PLANET OPAL, the experimental duo formed by Giorgio Assi and Leonardo De Franceschi, is ready to return to the scene with a new single out on March 14th via Dischi Sotterranei: it is titled I’ve Heard Brian Eno in the McDonald’s Fridge and is the first excerpt from their highly anticipated second album Recreate Patterns, Release Energy, an exploration of breaking and reshaping structures, of shedding old patterns to release new energy.

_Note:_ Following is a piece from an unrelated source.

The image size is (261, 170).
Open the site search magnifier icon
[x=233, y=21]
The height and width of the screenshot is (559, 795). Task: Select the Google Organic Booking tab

The project, Planet Opal, – which took shape in 2018 and released its first album in 2021 – moves freely between the pulsating echoes of New York dance-punk and post-disco, mixing them with the surrealist and hypnotic sounds of krautrock. Emblematic of this is this new track, introduced by a raw, stubborn bassline kicking in without hesitation, straightforward and relentless, while the drums stumble behind it, barely holding together, with an octave hi-hat keeping everything afloat by sheer luck.
The result is a lopsided yet unstoppable groove, a crooked punk energy that pushes forward without asking for permission, brimming with tension and irreverence. Then the vocals appear – detached, almost clinical – repeating with deadpan delivery: «I’ve heard Brian Eno in the McDonald’s fridge, I don’t know what he said but has a meaning to me». A phrase caught between the surreal and the introspective, a reflection that lingers in ambiguity.
As producer and voice in the duo Giorgio Assi explains, “I was working at McDonald’s, and every time I opened the tempering fridge in the kitchen, its motor produced a sound very similar to the drone in Brian Eno’s ‘Thursday Afternoon'” A seemingly insignificant detail, a noise that, in the chaos of the kitchen, becomes an anchor – an unexpected moment of clarity, a fleeting escape hidden within the relentless frenzy.
With this new single, Planet Opal turns a surreal snapshot into a tense, hypnotic, and ironically charged track. A song that plays with repetition and paradox, leaving space between meaning and nonsense, between relentless rhythm and the desire for escape.